IPython notebook and data files

The rendered html of the notebook is here

Run Ipython notebook on HPC (already included in upload-matetials.zip file)

Paper:

title: The game story space of professional sports: Australian Rules Football

author: Dilan Patrick Kiley, Vermont Complex Systems Center, etc.

download link: http://arxiv.org/pdf/1507.03886v1.pdf

Questions:

  • Which is the best/worst team?
  • Who is the best/worst player?
  • Pattern of games
  • Which game is most interesting/boring?
  • Number of plays vs. score

Get Started

  1. Download the uploaded-materials.zip, unzip it in local file system

  2. Copy to HPC. From local commandline

    scp upload-materials.zip username@philip.hpc.lsu.edu:~/
    

    or use data transfer software such as FileZilla

  3. From local computer, cd to upload-materials/ directory, edit the ‘setalias’ script, change the username to yours

  4. source the script:

    . setalias
    
  5. run sshcluster alias:

    sshcluster
    
  6. Now you are at remote computer.
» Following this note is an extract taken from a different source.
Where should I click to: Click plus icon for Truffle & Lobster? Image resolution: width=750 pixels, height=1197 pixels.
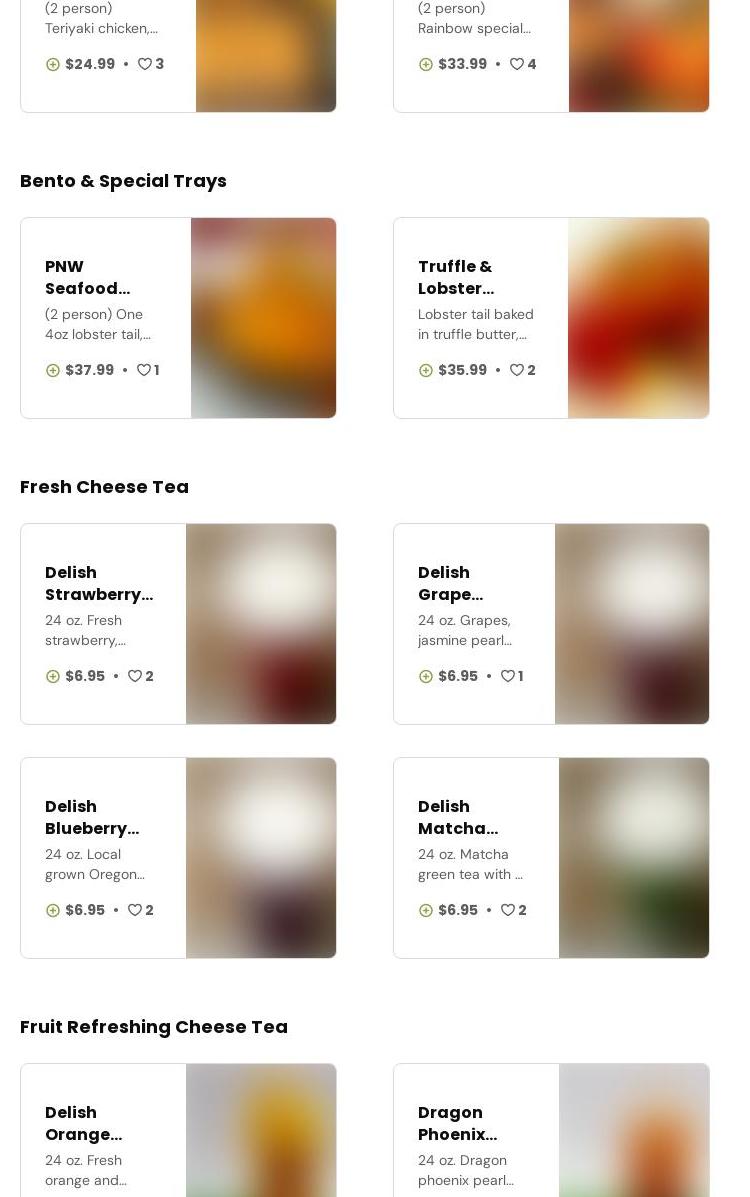[426, 370]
If you copied the zip file to remote computer before, first unzip the folder. cd to upload-materials/ direcotory, edit the ‘run-setup’ script, change the job running time from 30 minutes to 90 minutes. source the setup script:

    . run-setup
    
  7. Run the ipynbhpc-philip script:

    ./ipynbhpc-philip
    
  8. The ipython notebook server should be running on philip and ssh-tunnels are setup

  9. From your local computer, open webbrowser, type in address : localhost:7999. You should be able to see the remote directory’s tree structure.
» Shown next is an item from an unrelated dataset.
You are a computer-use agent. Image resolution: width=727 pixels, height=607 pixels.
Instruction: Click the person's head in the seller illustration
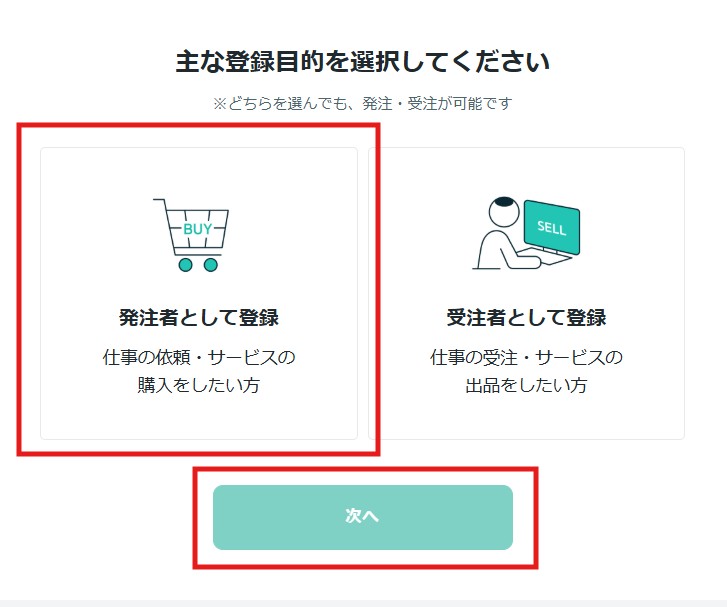(x=504, y=211)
  10. After you are done, go back to the terminal where you started the job (should be on philp1), Ctrl+C to stop.

Introducing Pandas

  • Pandas data processing functions:
    1. DataFrame()
    2. pivot_table(), groupby()
    3. plot()
    4. sort()
    5. add()
    6. concat()
    7. merge()
    8. copy()
    9. ix(), iloc()
  • Pandas DataFrame/Series attributes: empty, index, columns, dtype(s), shape, size, data, values...

Step 1: Introduce the data mining code

  • IPython notebook: readformdata.ipynb
  • Code description: provide a year, mine stats data for that year
    1. find all games and save their stats link
    2. for each game, follow their stats link and download progression data
  • Data saved:
    1. allgames_[year].txt
    2. allrounds_[year].txt
    3. allstats_[year].txt

Step 2: Load and visualize all games data

  • IPython notebook : AFL_stats_analysis.ipynb
  • Data used: allrounds_[year].txt
  • Load into Pandas DataFrame using read_csv() function
  • Build team performance data into Pandas DataFrame
  • Plot use Pandas plot(), and Matplotlib ImageGrid()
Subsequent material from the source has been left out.